Task details: Copy verbatim the rows from the line containing "At what (x,y)" through the last line of the rows, both included. Leave the pictures out of your answer.
*** Records provided ***
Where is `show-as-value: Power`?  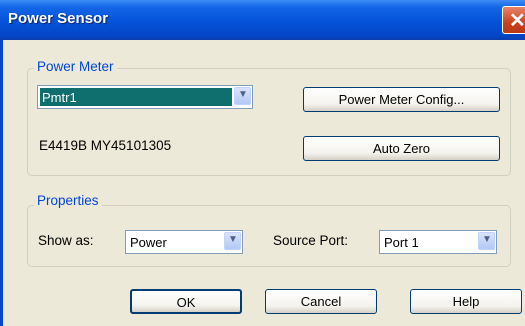 show-as-value: Power is located at coordinates (148, 242).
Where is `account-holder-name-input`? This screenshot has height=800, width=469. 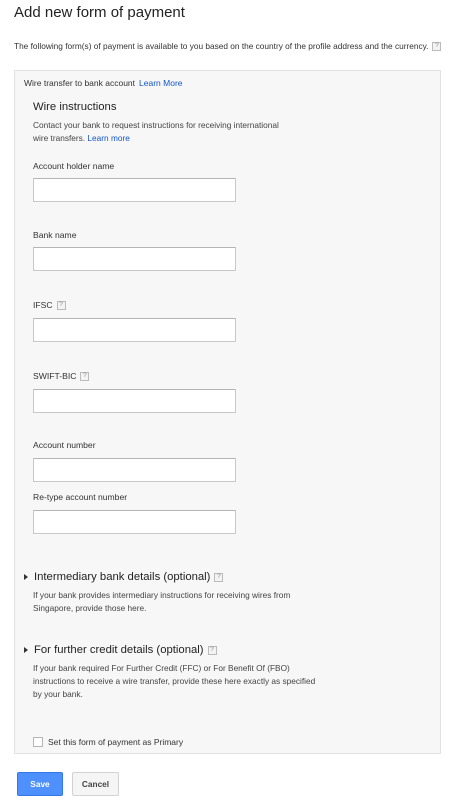 account-holder-name-input is located at coordinates (134, 190).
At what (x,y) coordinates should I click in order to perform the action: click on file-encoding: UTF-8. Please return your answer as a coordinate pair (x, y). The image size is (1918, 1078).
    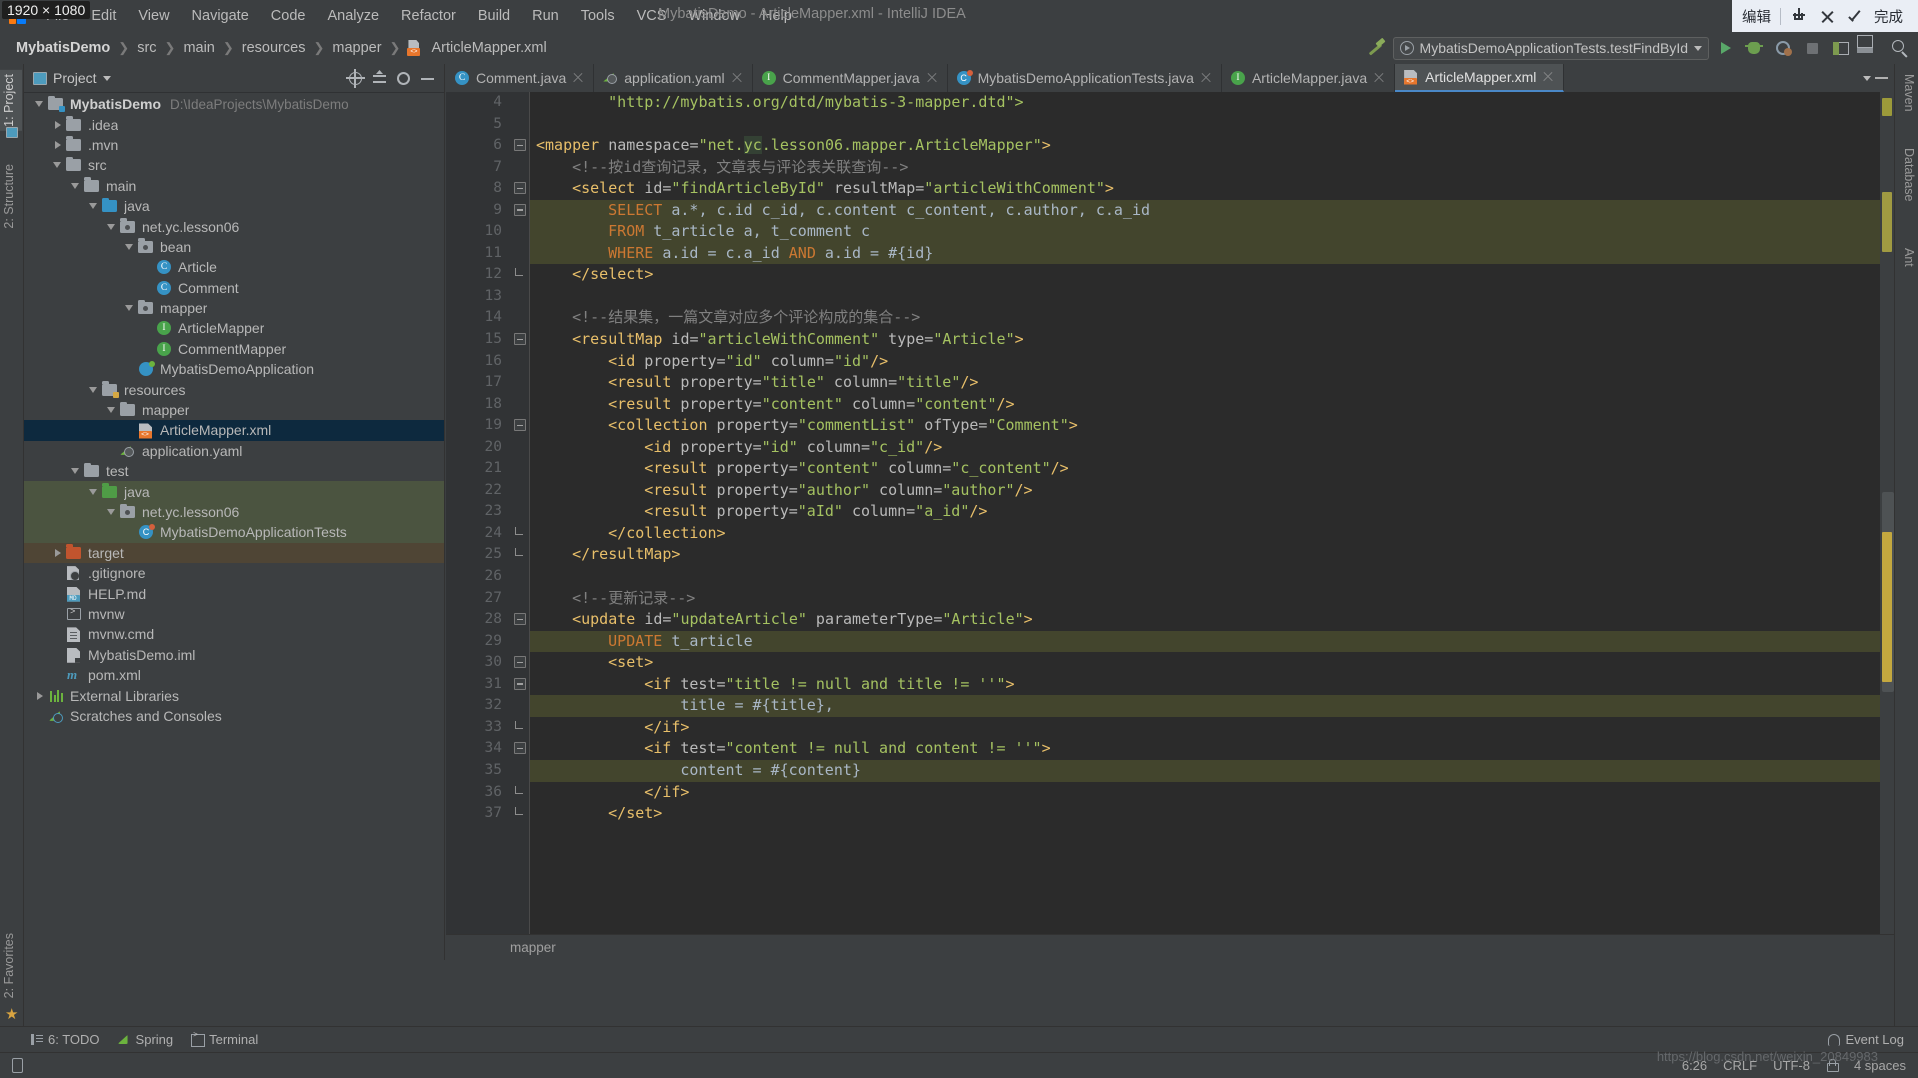
    Looking at the image, I should click on (1792, 1066).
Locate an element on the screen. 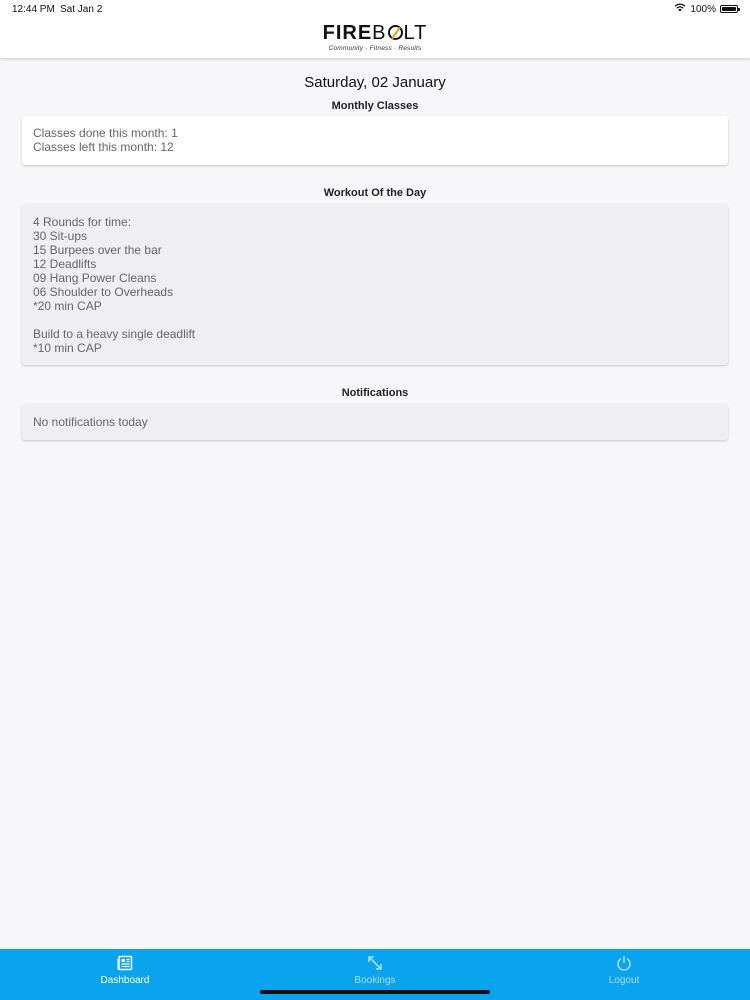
***
Solution:
At what (x,y) coordinates should I click in order to perform the action: click on file-encoding: UTF-8. Please return your answer as a coordinate pair (x, y). The image size is (1918, 1078).
    Looking at the image, I should click on (1792, 1066).
Locate an element on the screen. 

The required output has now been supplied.